■ TO BE DONE ■
Rewrite the entries from their start through the line containing "pyautogui.click(x=610, y=12)" with "overflow menu" swapped for "dropdown menu" and everything else unchanged. Omit the pictures.

■ DATASET ENTRIES ■
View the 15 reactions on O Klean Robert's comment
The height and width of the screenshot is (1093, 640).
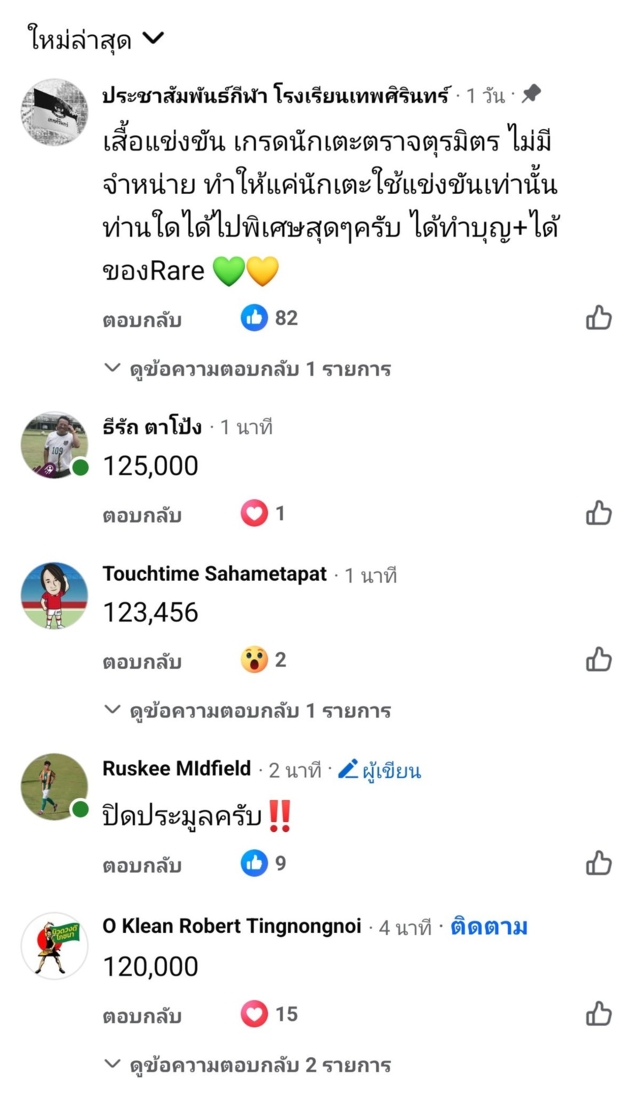270,1014
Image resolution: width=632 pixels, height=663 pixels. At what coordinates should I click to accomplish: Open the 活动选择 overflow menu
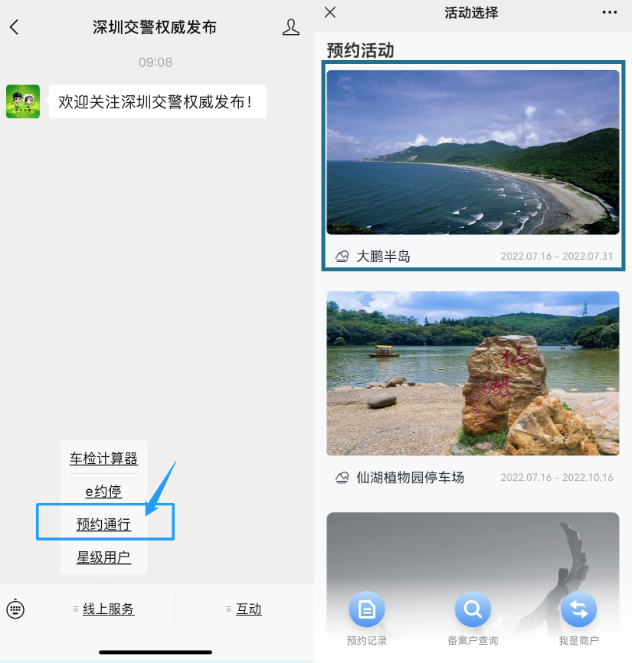pyautogui.click(x=610, y=12)
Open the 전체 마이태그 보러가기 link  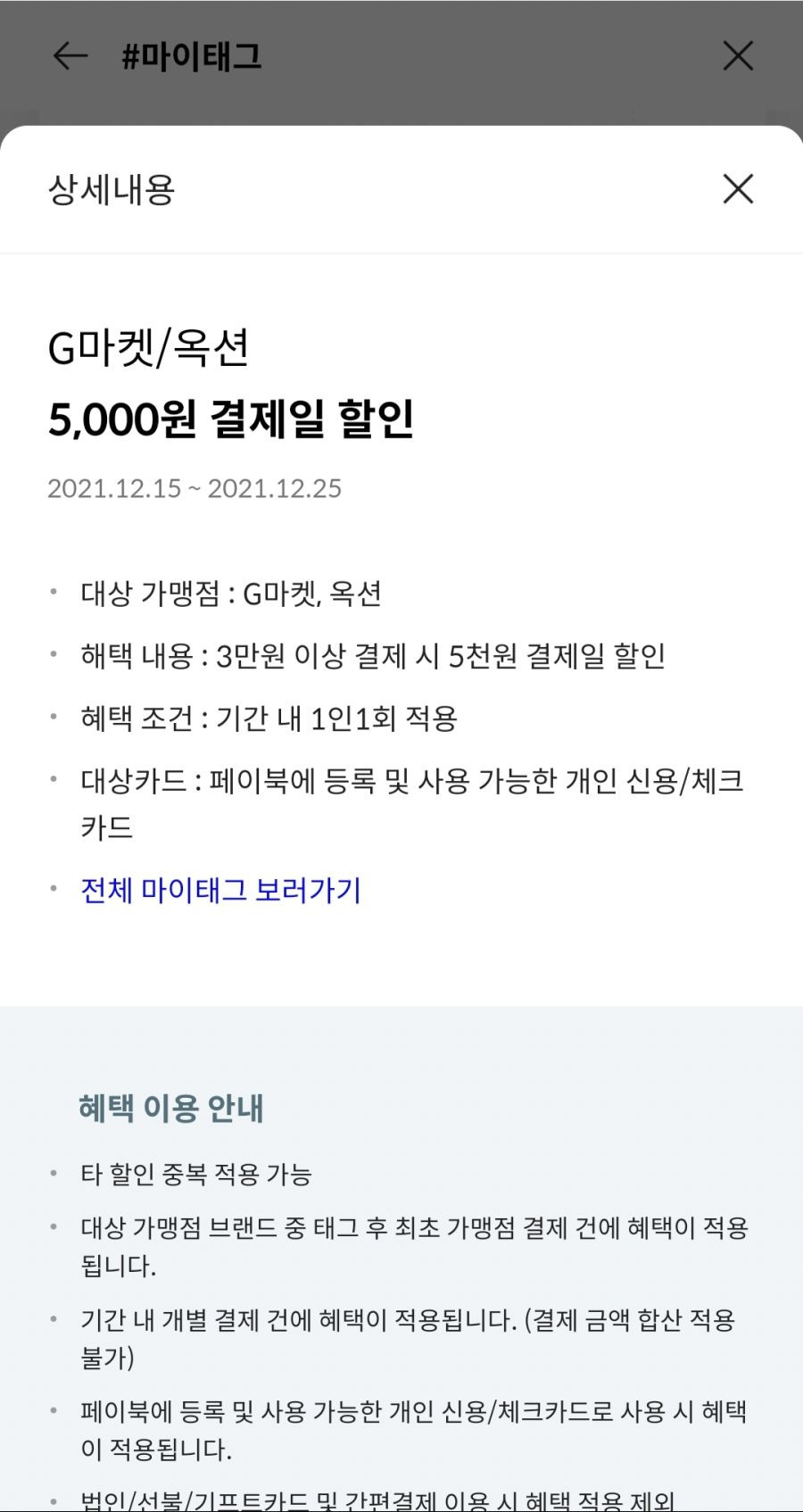pyautogui.click(x=221, y=890)
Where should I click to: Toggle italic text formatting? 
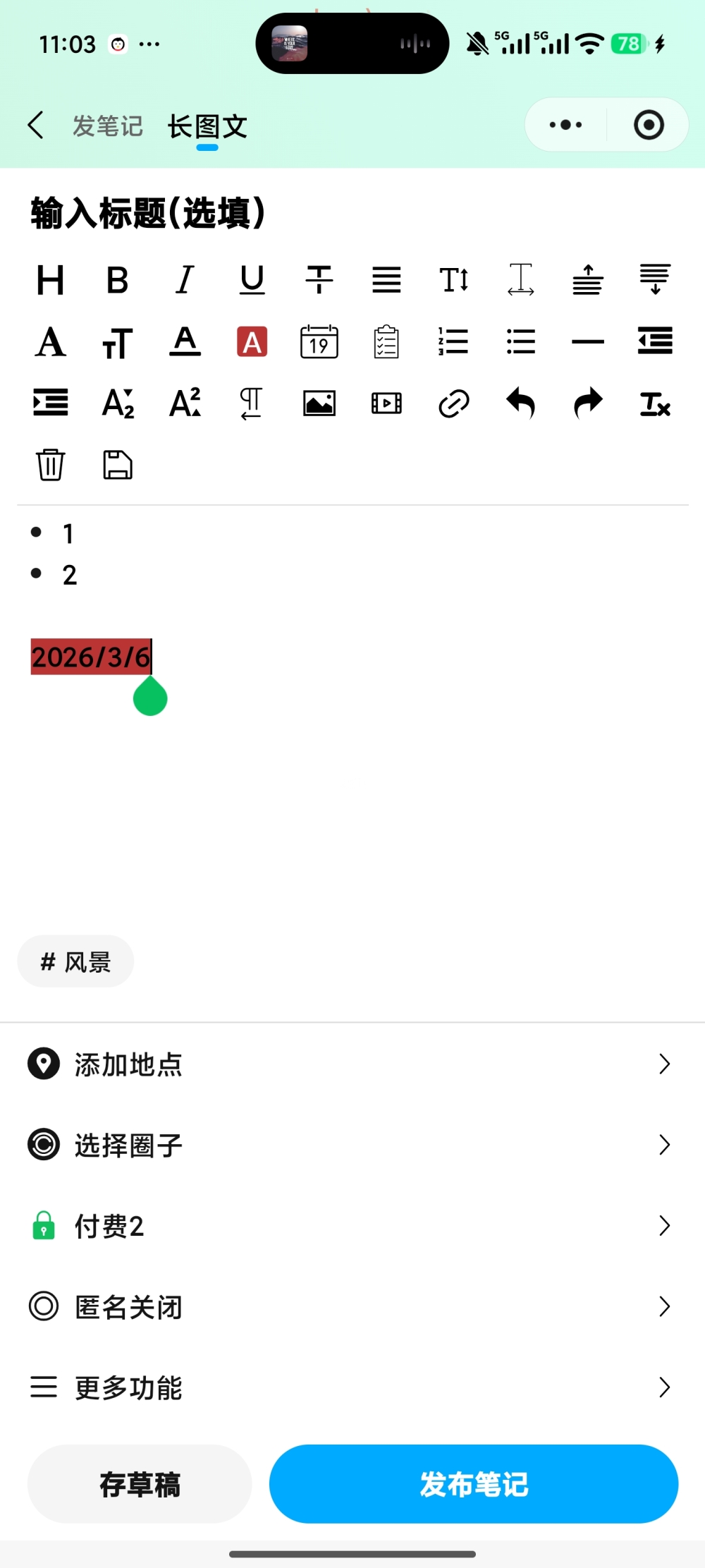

■ TASK ANSWER ■
View the 15 reactions on O Klean Robert's comment
The height and width of the screenshot is (1093, 640).
270,1014
Image resolution: width=632 pixels, height=663 pixels. At what coordinates should I click to accomplish: Open the 活动选择 dropdown menu
pyautogui.click(x=610, y=12)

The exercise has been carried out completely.